## SUPPLIED MATERIAL
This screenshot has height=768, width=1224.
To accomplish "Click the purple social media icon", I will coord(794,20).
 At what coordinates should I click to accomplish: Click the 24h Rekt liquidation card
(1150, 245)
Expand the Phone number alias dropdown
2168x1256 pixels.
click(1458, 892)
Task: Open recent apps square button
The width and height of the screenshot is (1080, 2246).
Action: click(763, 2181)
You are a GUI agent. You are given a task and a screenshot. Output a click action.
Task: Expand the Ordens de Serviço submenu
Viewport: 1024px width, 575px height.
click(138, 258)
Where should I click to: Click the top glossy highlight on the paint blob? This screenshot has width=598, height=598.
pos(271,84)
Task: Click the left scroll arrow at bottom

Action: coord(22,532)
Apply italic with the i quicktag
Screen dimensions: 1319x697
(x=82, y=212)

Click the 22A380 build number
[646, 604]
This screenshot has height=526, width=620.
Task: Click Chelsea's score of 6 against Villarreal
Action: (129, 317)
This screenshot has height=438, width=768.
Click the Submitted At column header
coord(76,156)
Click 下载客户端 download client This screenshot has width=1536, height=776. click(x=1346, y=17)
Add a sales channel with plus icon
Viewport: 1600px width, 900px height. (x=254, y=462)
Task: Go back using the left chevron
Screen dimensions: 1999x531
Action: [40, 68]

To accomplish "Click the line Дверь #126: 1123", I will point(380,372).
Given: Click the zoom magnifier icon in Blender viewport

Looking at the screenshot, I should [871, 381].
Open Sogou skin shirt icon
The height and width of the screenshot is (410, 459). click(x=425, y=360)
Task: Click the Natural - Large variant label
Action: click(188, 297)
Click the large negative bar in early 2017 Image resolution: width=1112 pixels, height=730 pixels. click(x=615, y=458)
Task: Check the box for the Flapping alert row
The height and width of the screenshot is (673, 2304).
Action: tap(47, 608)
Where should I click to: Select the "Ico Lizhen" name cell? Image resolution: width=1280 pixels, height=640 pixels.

## THE TASK
Render every line of the records above as a Markdown table with two columns, No. for the row number and Line for the text, omitting blank lines.

## ANSWER TO THIS TASK
| No. | Line |
|---|---|
| 1 | This screenshot has height=768, width=1224. |
| 2 | To accomplish "Click the purple social media icon", I will coord(794,20). |
| 3 |  At what coordinates should I click to accomplish: Click the 24h Rekt liquidation card |
| 4 | (1150, 245) |
| 5 | Expand the Phone number alias dropdown |
| 6 | 2168x1256 pixels. |
| 7 | click(1458, 892) |
| 8 | Task: Open recent apps square button |
| 9 | The width and height of the screenshot is (1080, 2246). |
| 10 | Action: click(763, 2181) |
| 11 | You are a GUI agent. You are given a task and a screenshot. Output a click action. |
| 12 | Task: Expand the Ordens de Serviço submenu |
| 13 | Viewport: 1024px width, 575px height. |
| 14 | click(138, 258) |
| 15 | Where should I click to: Click the top glossy highlight on the paint blob? This screenshot has width=598, height=598. |
| 16 | pos(271,84) |
| 17 | Task: Click the left scroll arrow at bottom |
| 18 | Action: coord(22,532) |
| 19 | Apply italic with the i quicktag |
| 20 | Screen dimensions: 1319x697 |
| 21 | (x=82, y=212) |
| 22 | Click the 22A380 build number |
| 23 | [646, 604] |
| 24 | This screenshot has height=526, width=620. |
| 25 | Task: Click Chelsea's score of 6 against Villarreal |
| 26 | Action: (129, 317) |
| 27 | This screenshot has height=438, width=768. |
| 28 | Click the Submitted At column header |
| 29 | coord(76,156) |
| 30 | Click 下载客户端 download client This screenshot has width=1536, height=776. click(x=1346, y=17) |
| 31 | Add a sales channel with plus icon |
| 32 | Viewport: 1600px width, 900px height. (x=254, y=462) |
| 33 | Task: Go back using the left chevron |
| 34 | Screen dimensions: 1999x531 |
| 35 | Action: [40, 68] |
| 36 | To accomplish "Click the line Дверь #126: 1123", I will point(380,372). |
| 37 | Given: Click the zoom magnifier icon in Blender viewport |
| 38 | Looking at the screenshot, I should [871, 381]. |
| 39 | Open Sogou skin shirt icon |
| 40 | The height and width of the screenshot is (410, 459). click(x=425, y=360) |
| 41 | Task: Click the Natural - Large variant label |
| 42 | Action: click(188, 297) |
| 43 | Click the large negative bar in early 2017 Image resolution: width=1112 pixels, height=730 pixels. click(x=615, y=458) |
| 44 | Task: Check the box for the Flapping alert row |
| 45 | The height and width of the screenshot is (673, 2304). |
| 46 | Action: tap(47, 608) |
| 47 | Where should I click to: Select the "Ico Lizhen" name cell? Image resolution: width=1280 pixels, height=640 pixels. |